# [TASK ITEM]
Please copy the passage on elder law, starting with "When a new client" and going on through "wills and trusts.". Substitute "testaments" for each "wills".

# [TEXT UNDER STUDY]

[Start of Attachment]

When a new client comes to see us, very often their focus of attention begins with the will and estate plan. “I want to make sure my assets pass to my heirs and that it be done with as little as possible in taxes and other expenses”, our clients will frequently say.

When I meet someone and tell them that I am an elder law attorney, they invariably reply, “Oh, you do wills and trusts, right?” I then explain the difference between elder law and estate planning. Here’s my answer. An estate plan covers the scenario of “What happens when I die”. In the case of your assets, how will they be distributed and to whom? An additional emphasis is placed on minimizing estate and inheritance taxes through the use of wills and trusts.

But in today’s world, increasingly, the bigger, more difficult question is “What happens if I live?” By that, we mean, what happens if I live but am not healthy and have increased health care costs and need to rely on others for assistance, either temporarily or on a permanent basis. The estate plan does not address this need. An estate plan can help you answer the first question, but only a long-term care plan can help you answer the first and the second question.

Let’s put it another way. An estate plan ensures that if you have assets when you die, they will be passed in the manner you wish. The key word is “if”. The plan will not, however, guarantee that there will be anything left. Your assets could be mostly or entirely wiped out by a lengthy illness, hospital and/or nursing home stay, leaving your spouse and other heirs with nothing. That is the dilemma, in a nutshell. So, when would you need an elder law attorney and when would you need an estate-planning attorney? If you have a level of assets sufficient to pay for long-term care under any scenario without running out of funds then an estate planning attorney is most likely what you need. If, however, you cannot afford the $150,000 or more per year cost of nursing home care indefinitely, ($300,000 per year in the case of a married couple) then an elder law attorney should be consulted. In other words, can you pay that cost from your income, without dipping into your principal?

[End of Attachment]

Recorded data:
[Start of Attachment]

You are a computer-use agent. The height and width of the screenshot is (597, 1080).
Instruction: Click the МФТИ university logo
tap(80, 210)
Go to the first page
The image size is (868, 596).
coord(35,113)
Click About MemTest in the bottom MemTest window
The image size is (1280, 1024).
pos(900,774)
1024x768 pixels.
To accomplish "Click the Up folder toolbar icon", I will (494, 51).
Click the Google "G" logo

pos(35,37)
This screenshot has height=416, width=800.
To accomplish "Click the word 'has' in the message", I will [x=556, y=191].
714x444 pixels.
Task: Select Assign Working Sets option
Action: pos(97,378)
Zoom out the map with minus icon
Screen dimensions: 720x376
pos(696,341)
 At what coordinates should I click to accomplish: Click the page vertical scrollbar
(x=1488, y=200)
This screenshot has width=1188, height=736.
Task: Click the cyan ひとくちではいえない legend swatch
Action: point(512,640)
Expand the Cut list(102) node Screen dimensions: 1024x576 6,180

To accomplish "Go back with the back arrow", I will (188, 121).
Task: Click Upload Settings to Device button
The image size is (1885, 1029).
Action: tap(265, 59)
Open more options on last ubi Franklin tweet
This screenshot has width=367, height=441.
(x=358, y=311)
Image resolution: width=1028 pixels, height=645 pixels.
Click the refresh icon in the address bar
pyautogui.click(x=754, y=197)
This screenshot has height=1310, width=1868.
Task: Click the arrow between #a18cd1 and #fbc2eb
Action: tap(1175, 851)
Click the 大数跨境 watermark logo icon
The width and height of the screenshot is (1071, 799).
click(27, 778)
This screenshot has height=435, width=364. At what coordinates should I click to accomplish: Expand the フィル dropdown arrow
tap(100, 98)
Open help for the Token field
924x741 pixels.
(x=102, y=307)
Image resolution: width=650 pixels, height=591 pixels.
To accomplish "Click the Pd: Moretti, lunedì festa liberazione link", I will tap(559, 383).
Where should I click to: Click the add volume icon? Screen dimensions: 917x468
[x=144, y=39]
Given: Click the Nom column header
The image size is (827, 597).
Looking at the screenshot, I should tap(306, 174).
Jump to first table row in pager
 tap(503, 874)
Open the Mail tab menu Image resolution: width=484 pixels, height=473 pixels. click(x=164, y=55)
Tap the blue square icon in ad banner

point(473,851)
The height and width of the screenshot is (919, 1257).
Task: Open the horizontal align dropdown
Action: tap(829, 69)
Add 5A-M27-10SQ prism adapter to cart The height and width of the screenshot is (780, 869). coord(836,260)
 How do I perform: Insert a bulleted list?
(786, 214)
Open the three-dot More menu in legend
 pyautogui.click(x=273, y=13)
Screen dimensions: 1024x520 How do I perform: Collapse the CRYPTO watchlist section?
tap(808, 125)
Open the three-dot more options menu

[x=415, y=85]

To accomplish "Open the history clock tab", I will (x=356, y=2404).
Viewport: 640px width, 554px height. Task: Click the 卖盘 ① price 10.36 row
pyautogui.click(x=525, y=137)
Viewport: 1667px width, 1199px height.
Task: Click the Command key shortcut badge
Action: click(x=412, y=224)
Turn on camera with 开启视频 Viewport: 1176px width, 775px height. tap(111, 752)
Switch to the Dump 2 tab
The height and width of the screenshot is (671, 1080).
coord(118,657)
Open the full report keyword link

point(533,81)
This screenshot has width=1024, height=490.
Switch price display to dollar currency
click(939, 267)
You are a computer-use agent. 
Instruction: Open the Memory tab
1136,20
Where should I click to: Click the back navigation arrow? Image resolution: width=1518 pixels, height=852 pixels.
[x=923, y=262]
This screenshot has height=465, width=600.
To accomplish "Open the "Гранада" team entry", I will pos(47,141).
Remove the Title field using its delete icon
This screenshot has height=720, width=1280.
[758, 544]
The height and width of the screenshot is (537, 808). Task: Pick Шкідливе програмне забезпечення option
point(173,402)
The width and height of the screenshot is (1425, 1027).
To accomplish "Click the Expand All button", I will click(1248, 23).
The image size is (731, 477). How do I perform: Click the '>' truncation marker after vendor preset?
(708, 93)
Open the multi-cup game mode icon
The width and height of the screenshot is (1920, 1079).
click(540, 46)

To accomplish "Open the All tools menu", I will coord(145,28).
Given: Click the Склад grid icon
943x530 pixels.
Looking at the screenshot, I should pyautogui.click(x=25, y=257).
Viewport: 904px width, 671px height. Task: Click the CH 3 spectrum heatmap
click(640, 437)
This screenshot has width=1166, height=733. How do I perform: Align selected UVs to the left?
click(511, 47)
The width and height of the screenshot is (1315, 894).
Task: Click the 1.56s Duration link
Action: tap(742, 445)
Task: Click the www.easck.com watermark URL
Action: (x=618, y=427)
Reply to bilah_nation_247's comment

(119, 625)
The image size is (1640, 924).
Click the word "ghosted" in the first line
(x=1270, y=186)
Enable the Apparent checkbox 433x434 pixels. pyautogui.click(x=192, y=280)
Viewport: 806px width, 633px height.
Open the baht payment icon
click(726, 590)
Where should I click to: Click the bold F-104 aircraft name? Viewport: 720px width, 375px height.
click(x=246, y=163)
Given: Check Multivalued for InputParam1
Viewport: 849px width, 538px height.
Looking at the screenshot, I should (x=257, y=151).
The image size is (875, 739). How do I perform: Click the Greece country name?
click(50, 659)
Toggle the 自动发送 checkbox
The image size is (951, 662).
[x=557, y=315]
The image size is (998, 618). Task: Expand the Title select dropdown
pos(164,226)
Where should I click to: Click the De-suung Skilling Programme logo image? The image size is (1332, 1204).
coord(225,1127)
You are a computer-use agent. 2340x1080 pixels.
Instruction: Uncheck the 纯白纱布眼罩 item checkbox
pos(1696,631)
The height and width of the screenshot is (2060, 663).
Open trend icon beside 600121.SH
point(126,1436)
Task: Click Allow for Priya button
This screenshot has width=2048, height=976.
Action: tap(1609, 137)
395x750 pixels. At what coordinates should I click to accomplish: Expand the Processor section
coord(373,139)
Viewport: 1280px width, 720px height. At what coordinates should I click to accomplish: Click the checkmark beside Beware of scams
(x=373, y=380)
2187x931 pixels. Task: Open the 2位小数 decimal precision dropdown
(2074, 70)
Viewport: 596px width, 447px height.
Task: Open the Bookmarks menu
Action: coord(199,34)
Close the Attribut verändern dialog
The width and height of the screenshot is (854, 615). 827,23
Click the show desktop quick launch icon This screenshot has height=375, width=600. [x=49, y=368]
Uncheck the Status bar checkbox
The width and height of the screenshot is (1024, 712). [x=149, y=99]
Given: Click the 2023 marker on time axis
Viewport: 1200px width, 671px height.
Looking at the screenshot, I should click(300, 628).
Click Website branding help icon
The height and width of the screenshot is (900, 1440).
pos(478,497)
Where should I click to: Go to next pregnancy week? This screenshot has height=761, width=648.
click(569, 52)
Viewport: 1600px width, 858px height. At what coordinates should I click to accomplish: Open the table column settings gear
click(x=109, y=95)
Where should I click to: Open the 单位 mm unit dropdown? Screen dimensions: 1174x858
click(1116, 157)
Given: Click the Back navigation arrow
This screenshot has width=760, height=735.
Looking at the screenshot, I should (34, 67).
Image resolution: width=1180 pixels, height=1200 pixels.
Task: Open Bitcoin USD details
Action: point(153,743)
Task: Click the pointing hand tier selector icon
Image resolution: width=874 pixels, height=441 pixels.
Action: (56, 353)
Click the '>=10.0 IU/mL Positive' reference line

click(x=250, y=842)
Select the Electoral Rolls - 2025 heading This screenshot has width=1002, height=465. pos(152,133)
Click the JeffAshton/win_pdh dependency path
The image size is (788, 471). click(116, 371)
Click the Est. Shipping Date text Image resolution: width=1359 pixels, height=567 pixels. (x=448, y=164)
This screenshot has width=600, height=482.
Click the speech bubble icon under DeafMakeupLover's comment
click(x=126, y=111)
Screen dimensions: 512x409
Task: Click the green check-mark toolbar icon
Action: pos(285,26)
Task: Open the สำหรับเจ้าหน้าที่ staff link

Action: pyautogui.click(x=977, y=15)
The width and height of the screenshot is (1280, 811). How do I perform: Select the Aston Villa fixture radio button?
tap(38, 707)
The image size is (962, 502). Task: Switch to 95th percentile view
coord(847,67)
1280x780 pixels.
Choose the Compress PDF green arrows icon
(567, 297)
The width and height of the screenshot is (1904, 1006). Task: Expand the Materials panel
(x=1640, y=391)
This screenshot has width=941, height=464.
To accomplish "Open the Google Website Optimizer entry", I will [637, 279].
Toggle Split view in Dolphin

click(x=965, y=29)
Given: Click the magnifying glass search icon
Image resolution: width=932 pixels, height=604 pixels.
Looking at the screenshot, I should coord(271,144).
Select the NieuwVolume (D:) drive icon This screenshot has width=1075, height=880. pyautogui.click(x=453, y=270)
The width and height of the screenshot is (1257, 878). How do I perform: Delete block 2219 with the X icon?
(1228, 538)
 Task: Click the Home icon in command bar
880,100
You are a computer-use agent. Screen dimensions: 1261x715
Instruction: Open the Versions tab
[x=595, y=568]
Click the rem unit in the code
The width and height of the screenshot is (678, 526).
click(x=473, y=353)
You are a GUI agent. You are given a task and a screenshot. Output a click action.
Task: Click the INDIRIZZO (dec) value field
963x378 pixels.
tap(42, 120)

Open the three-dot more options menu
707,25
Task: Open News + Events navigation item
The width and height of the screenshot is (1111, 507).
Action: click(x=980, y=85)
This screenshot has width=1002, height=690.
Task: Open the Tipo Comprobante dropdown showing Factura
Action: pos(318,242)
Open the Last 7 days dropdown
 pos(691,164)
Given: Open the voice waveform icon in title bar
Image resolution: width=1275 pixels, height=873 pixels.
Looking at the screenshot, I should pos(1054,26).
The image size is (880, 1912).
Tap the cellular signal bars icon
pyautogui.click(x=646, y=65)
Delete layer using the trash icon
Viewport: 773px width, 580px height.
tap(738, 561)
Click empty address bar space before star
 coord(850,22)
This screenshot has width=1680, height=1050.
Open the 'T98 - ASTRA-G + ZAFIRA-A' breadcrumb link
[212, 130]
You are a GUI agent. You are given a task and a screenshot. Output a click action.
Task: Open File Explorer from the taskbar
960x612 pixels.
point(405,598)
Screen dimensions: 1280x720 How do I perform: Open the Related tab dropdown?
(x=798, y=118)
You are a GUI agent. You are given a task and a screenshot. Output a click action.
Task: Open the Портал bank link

[End of Attachment]

# [SOLUTION BELOW]
When a new client comes to see us, very often their focus of attention begins with the will and estate plan. “I want to make sure my assets pass to my heirs and that it be done with as little as possible in taxes and other expenses”, our clients will frequently say.

When I meet someone and tell them that I am an elder law attorney, they invariably reply, “Oh, you do testaments and trusts, right?” I then explain the difference between elder law and estate planning. Here’s my answer. An estate plan covers the scenario of “What happens when I die”. In the case of your assets, how will they be distributed and to whom? An additional emphasis is placed on minimizing estate and inheritance taxes through the use of testaments and trusts.